FairSAM: Fair Classification on Corrupted Data Through Sharpness-Aware Minimization

TMLR Paper7559 Authors

18 Feb 2026 (modified: 24 Apr 2026)Under review for TMLREveryoneRevisionsBibTeXCC BY 4.0
Abstract: Image classification models trained on clean data often suffer from significant performance degradation when exposed to corrupted testing or deployment data, such as images with impulse noise, Gaussian noise, or environmental noise. This degradation not only impacts overall performance but also disproportionately affects various demographic subgroups, raising critical algorithmic bias concerns. Although robust learning algorithms such as Sharpness-Aware Minimization improve overall model robustness and generalization, they do not address biased performance degradation across demographic subgroups. Existing fairness-aware machine learning methods aim to reduce performance disparities but struggle to maintain robust and equitable accuracy across demographic subgroups when faced with data corruption. This reveals an inherent tension between robustness and fairness when dealing with corrupted data.
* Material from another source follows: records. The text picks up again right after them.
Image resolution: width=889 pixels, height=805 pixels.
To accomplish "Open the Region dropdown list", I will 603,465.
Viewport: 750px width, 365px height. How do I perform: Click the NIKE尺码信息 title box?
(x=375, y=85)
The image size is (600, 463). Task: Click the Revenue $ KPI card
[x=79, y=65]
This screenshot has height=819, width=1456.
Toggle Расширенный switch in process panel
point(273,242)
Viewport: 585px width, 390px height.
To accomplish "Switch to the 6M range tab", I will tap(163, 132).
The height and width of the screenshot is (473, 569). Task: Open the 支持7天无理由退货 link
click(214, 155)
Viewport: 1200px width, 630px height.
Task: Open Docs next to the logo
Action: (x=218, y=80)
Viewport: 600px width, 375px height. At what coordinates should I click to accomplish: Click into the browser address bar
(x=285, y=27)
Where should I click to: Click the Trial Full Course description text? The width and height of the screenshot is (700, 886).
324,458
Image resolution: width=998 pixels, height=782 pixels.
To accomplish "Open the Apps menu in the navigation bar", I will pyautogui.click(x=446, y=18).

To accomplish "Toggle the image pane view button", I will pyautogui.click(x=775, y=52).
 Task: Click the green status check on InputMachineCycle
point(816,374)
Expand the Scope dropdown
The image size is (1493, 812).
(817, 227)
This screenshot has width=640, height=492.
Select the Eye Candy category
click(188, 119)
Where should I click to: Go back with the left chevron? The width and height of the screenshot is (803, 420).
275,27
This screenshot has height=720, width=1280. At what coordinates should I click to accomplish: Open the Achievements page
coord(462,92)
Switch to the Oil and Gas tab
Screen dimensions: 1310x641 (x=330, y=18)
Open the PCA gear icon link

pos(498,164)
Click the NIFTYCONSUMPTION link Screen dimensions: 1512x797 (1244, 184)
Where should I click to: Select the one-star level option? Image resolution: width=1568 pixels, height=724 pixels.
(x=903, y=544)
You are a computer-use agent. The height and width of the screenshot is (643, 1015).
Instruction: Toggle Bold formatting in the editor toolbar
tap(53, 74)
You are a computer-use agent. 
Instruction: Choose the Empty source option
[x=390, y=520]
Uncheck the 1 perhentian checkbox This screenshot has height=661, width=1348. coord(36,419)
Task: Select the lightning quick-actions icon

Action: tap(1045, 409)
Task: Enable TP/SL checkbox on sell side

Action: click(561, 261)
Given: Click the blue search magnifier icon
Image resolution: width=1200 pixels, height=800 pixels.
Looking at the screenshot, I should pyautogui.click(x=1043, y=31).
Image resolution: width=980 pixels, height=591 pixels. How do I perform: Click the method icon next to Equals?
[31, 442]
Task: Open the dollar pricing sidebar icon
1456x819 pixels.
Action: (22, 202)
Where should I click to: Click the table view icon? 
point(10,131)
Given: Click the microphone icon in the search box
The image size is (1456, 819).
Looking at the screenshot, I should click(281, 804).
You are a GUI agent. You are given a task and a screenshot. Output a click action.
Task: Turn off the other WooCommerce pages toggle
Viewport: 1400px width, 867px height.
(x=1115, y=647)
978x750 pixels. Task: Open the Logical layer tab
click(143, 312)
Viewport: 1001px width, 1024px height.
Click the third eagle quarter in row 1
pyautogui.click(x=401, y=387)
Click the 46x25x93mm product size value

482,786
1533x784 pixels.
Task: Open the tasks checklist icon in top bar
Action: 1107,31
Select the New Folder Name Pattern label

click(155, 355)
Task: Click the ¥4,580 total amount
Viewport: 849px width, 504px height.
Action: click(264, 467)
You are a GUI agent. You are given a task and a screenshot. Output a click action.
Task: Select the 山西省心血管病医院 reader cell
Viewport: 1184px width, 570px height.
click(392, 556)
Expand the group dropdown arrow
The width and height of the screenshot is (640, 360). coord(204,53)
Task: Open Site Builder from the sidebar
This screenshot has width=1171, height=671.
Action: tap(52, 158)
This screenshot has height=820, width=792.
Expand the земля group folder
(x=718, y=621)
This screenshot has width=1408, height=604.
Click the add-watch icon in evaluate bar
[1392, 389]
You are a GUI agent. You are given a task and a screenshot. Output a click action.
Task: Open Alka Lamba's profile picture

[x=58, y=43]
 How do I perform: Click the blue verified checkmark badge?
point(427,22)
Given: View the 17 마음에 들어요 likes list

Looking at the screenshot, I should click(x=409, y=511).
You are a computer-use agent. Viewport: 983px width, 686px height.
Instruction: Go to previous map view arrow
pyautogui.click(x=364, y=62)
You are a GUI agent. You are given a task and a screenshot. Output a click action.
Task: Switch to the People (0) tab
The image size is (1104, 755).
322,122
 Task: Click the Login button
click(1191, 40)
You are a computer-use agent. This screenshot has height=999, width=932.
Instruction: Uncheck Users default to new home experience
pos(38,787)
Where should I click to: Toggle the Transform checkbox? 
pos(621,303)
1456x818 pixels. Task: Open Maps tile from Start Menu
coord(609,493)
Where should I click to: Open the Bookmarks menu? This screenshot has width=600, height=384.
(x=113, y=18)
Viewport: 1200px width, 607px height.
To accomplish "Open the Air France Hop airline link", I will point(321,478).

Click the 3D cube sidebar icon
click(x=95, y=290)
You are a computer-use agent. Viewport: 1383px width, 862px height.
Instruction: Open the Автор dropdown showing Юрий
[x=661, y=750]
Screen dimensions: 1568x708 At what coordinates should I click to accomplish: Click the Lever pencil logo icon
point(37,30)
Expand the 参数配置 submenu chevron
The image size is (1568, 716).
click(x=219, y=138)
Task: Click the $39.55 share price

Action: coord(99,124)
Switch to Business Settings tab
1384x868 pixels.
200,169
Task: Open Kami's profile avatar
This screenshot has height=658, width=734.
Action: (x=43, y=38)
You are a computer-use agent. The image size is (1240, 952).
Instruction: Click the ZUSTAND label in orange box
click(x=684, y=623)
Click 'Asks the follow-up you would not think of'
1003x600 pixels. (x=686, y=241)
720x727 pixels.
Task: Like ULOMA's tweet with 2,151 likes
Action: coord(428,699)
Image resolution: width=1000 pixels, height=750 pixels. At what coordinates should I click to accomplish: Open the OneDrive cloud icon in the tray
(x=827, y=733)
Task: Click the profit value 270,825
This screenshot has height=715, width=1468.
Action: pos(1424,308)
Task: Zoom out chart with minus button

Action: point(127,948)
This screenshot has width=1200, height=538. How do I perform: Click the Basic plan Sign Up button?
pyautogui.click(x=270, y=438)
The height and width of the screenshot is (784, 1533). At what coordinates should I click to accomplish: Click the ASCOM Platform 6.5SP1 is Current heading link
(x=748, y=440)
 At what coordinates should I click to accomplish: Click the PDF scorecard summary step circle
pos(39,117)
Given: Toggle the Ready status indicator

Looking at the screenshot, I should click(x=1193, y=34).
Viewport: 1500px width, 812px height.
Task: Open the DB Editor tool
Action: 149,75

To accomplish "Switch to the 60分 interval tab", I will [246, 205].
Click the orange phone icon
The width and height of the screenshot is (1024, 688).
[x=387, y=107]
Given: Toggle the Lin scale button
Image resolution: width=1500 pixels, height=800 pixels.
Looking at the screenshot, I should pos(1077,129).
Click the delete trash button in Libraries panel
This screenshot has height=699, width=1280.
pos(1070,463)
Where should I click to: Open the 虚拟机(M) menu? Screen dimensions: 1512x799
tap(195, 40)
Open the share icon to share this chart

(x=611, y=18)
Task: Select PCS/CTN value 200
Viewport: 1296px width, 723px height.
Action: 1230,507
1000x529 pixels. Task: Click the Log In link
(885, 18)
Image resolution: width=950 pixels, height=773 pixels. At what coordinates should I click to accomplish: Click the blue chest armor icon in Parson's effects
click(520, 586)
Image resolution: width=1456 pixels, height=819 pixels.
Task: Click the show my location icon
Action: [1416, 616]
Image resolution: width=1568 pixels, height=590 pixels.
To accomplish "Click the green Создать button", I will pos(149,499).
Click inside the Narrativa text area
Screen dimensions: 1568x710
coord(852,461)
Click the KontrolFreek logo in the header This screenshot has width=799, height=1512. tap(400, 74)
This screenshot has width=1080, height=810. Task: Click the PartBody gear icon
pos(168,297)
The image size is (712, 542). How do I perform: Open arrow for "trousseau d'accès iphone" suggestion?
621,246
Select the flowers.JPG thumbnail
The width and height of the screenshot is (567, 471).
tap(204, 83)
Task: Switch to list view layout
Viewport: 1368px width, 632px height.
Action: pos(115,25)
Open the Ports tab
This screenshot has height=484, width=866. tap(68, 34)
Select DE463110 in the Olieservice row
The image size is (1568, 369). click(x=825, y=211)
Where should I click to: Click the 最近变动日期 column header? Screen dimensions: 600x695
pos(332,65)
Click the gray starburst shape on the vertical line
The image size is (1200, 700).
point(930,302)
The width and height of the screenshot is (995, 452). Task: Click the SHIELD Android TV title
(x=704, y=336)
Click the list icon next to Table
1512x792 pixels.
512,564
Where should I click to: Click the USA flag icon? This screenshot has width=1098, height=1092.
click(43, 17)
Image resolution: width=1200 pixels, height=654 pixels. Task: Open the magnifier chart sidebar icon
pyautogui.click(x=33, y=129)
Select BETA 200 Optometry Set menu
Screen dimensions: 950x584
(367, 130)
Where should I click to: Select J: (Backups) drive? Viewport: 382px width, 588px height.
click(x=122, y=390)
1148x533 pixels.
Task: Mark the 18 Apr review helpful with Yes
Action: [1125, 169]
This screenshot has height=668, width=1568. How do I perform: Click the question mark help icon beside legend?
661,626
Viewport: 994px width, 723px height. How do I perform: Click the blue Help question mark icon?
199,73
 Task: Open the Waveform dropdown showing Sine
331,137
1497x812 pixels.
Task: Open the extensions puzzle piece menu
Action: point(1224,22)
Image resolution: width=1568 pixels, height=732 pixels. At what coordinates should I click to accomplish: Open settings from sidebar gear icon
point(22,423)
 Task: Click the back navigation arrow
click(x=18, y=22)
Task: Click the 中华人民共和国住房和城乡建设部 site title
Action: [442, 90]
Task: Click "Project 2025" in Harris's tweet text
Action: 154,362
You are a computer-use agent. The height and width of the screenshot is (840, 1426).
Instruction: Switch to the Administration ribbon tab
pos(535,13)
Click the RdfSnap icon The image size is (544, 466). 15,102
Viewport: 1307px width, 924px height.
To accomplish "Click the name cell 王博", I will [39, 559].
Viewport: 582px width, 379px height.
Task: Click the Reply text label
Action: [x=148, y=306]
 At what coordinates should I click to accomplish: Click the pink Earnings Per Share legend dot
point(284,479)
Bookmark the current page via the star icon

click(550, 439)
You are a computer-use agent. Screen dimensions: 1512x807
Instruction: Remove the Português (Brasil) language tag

To address these challenges, we introduce a newly-designed metric to assess performance degradation across subgroups under data corruption. We propose FairSAM, a framework that integrates Fairness-oriented strategies into SAM to deliver equalized performance across demographic groups under corrupted conditions. Our experiments on multiple real-world datasets and various predictive tasks show that FairSAM reconciles robustness and fairness. The framework yields a structured solution for fair and robust image classification in the presence of data corruption.
Submission Type: Regular submission (no more than 12 pages of main content)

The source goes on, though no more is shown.